Her first impressions panned out, and Broderick says she has found a community at MIT that helps her be creative and explore hard, impactful problems with wide-ranging applications.
“I’ve been lucky to work with a extremely amazing set of scholars and postdocs in my lab — sensible and hard-working people whose hearts are in the proper place,” she says.
Certainly one of her team’s recent projects involves a collaboration with an economist who studies the usage of microcredit, or the lending of small amounts of cash at very low rates of interest, in impoverished areas.
The goal of microcredit programs is to lift people out of poverty. Economists run randomized control trials of villages in a region that receive or don’t receive microcredit. They wish to generalize the study results, predicting the expected end result if one applies microcredit to other villages outside of their study.
But Broderick and her collaborators have found that results of some microcredit studies may be very brittle. Removing one or just a few data points from the dataset can completely change the outcomes. One issue is that researchers often use empirical averages, where just a few very high or low data points can skew the outcomes.
Using machine learning, she and her collaborators developed a way that may determine what number of data points should be dropped to alter the substantive conclusion of the study. With their tool, a scientist can see how brittle the outcomes are.
“Sometimes dropping a really small fraction of information can change the key results of an information evaluation, after which we would worry how far those conclusions generalize to recent scenarios. Are there ways we will flag that for people? That’s what we’re getting at with this work,” she explains.
At the identical time, she is constant to collaborate with researchers in a variety of fields, equivalent to genetics, to know the professionals and cons of various machine-learning techniques and other data evaluation tools.
Glad trails
Exploration is what drives Broderick as a researcher, and it also fuels one in every of her passions outside the lab. She and her husband enjoy collecting patches they earn by mountain climbing all the paths in a park or trail system.
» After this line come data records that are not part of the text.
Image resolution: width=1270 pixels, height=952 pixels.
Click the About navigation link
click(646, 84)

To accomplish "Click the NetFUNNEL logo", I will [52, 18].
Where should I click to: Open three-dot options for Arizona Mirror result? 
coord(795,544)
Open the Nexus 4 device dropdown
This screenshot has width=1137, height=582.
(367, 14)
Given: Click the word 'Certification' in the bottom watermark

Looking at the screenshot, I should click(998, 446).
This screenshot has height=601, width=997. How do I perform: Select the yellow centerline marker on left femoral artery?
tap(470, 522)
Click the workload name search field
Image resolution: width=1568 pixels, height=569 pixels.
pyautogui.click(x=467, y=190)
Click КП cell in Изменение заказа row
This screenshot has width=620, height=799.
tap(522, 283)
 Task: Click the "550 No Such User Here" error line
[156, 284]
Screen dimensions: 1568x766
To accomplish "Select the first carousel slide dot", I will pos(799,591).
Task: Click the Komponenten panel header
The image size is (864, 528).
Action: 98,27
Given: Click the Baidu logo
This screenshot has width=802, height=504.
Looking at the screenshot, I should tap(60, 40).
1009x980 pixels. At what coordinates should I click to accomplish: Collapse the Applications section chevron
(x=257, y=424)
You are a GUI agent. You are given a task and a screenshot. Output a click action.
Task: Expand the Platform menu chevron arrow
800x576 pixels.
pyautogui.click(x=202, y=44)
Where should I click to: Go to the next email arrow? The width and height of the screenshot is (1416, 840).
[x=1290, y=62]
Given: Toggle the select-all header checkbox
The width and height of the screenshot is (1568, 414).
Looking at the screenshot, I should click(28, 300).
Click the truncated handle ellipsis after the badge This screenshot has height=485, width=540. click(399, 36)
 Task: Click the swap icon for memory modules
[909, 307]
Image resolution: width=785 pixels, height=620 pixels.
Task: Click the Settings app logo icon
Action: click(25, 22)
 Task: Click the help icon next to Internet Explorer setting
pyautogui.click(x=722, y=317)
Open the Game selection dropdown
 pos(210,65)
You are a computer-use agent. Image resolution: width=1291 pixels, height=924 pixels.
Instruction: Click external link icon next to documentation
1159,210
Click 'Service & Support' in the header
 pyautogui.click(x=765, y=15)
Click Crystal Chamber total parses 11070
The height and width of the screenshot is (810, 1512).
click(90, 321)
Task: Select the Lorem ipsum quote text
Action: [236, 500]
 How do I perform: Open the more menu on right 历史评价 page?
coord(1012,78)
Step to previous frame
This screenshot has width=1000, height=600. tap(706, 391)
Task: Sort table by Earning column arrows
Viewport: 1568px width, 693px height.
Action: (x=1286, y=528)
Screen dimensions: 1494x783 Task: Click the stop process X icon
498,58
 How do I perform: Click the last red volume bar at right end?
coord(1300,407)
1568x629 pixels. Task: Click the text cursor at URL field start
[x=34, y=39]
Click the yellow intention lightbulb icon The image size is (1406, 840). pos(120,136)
“I feel my hobby really combines my interests of being outdoors and spreadsheets,” she says. “With these mountain climbing patches, you have got to explore every thing and then you definitely see areas you wouldn’t normally see. It’s adventurous, in that way.”
They’ve discovered some amazing hikes they’d never have known about, but in addition launched into greater than just a few “total disaster hikes,” she says. But each hike, whether a hidden gem or an overgrown mess, offers its own rewards.
And identical to in her research, curiosity, open-mindedness, and a passion for problem-solving have never led her astray.